* Task objective *
Rewrite everything in the listing below, from the line containing "The height and width of the screenshot is (1186, 2048)." down to the end of the listing, as a Markdown table with the columns Row and Line, numbering each row and omitting blank lines.

* Begin *

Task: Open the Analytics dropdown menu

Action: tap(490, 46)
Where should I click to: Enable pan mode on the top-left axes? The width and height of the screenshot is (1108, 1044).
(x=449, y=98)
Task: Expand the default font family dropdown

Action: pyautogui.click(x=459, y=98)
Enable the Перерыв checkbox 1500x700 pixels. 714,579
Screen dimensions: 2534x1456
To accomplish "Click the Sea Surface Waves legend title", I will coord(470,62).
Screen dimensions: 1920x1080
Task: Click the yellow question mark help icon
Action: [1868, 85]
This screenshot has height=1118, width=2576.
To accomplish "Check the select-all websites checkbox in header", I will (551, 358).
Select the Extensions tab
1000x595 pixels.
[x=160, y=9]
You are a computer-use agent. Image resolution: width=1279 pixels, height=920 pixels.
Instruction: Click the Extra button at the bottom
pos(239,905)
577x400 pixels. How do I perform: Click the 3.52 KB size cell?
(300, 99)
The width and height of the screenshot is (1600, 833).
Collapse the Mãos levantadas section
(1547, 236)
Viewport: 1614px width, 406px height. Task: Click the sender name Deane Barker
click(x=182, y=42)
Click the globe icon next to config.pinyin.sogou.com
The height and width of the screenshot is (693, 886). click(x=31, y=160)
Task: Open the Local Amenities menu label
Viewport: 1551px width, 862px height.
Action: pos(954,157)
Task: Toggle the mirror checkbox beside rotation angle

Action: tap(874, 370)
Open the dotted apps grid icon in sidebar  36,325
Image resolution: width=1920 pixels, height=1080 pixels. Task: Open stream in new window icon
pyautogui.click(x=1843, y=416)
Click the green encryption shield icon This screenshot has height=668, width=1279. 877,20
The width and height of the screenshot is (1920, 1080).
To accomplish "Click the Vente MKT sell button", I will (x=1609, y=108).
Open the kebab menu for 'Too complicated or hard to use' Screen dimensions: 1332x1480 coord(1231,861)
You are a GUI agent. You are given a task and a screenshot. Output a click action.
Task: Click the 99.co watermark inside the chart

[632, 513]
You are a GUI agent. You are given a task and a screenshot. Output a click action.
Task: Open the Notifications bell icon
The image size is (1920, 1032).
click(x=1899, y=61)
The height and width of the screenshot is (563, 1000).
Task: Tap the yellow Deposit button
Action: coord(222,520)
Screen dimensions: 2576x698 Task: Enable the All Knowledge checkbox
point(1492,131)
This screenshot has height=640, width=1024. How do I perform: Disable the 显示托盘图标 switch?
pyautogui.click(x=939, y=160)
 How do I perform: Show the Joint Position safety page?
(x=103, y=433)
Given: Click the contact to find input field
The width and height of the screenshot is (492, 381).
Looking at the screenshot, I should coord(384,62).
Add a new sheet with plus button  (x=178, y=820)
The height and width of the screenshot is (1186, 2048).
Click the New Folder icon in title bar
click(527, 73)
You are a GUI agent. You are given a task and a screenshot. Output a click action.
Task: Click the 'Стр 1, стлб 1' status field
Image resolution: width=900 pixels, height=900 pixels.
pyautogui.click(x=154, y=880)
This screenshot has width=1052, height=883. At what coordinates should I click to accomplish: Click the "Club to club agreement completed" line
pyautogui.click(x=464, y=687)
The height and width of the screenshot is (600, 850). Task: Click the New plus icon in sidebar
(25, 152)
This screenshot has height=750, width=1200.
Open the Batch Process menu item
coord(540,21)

* End *

* Written response *
| Row | Line |
|---|---|
| 1 | The height and width of the screenshot is (1186, 2048). |
| 2 | Click the New Folder icon in title bar |
| 3 | click(527, 73) |
| 4 | You are a GUI agent. You are given a task and a screenshot. Output a click action. |
| 5 | Task: Click the 'Стр 1, стлб 1' status field |
| 6 | Image resolution: width=900 pixels, height=900 pixels. |
| 7 | pyautogui.click(x=154, y=880) |
| 8 | This screenshot has width=1052, height=883. At what coordinates should I click to accomplish: Click the "Club to club agreement completed" line |
| 9 | pyautogui.click(x=464, y=687) |
| 10 | The height and width of the screenshot is (600, 850). Task: Click the New plus icon in sidebar |
| 11 | (25, 152) |
| 12 | This screenshot has height=750, width=1200. |
| 13 | Open the Batch Process menu item |
| 14 | coord(540,21) |